Posted on 2008年9月28日

私は文字の手書きが不得意で、1970年代の後半からワープロに頼ってきた。活字を拾う日本語タイプライターを使ったこともある。あまりワープロに頼ると、文字が書けなくなるのは確かなようなので最近、NINTENDO DS の「美文字トレーニング」を始めてみた。
よくできているのは、筆で書くような文字が書けて、しかも、細かい採点と「中の下」「上の中」のような判定をしてくれることだ。コメントが、「力強い文字になっています。上下のバランスをもう少し考えるとよいでしょう」のように、「褒め言葉」を忘れていないのもよいことだ。
ただし、機械だから欠点もあって、「書き順」と「画数」を間違えると認識してくれない。しかし、書き順や画数などを気にしていると、形がうまく書けなくて、失敗することがよくある。ワープロにも手書き入力の機能があって、こちらは書き順や画数などにかまわず書いても、似たような文字を提示してくれる(ただし、候補が多くて選択に困ることもあるが)。機械というものは一長一短である。
そこで、英語の指導のことだが、中学生に英文を書かせる場合に、「筆順が違う」「縦棒が長すぎる」などと注意されたら、内容を考えるどころではないであろう。初期の段階では、もっぱら文字の形を意識して書くような単純な練習が必要なのだ。スピーキングの指導でも、ALT は、意味が通じればよいと、生徒の発音や文法の間違いには寛大な場合が多い。どちらにしろ、極端では一番効果がないであろう。

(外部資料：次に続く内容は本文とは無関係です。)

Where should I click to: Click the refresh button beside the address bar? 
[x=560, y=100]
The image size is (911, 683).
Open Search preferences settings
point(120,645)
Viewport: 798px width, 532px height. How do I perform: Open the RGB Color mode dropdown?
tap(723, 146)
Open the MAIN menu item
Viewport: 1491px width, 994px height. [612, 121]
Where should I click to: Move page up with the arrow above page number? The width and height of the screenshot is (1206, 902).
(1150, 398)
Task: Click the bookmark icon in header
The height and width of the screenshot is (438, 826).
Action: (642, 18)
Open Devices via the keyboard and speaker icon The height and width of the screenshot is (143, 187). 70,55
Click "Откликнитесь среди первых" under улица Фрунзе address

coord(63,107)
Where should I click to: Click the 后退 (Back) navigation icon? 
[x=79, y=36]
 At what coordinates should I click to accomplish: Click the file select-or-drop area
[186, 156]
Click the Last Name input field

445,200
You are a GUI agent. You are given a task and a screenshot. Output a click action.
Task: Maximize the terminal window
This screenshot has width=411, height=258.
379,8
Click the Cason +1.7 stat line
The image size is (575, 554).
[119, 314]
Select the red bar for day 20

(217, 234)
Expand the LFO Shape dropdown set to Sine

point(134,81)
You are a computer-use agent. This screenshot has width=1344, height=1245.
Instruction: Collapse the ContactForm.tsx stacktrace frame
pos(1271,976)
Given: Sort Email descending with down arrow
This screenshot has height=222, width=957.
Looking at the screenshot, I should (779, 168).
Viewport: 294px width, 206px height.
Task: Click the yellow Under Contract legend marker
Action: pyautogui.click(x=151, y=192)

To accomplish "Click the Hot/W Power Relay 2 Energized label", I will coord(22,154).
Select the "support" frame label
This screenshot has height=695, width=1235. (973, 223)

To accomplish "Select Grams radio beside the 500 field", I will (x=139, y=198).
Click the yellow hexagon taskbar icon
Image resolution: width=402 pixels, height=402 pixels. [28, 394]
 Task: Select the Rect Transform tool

「書くことの指導」については、大井恭子編著『パラグラフ・ライティング指導入門』(大修館書店、2008)が出たばかりだ。これは題名でわかるようにかなり高度なライティングを目標にしているが、指導方法としては「入門」編で、中学・高校に分けて具体例を示している。教室現場としては、そこに至るまでの基礎的な訓練を工夫することであろが、時間不足という大きな障壁があることは悩みの種である。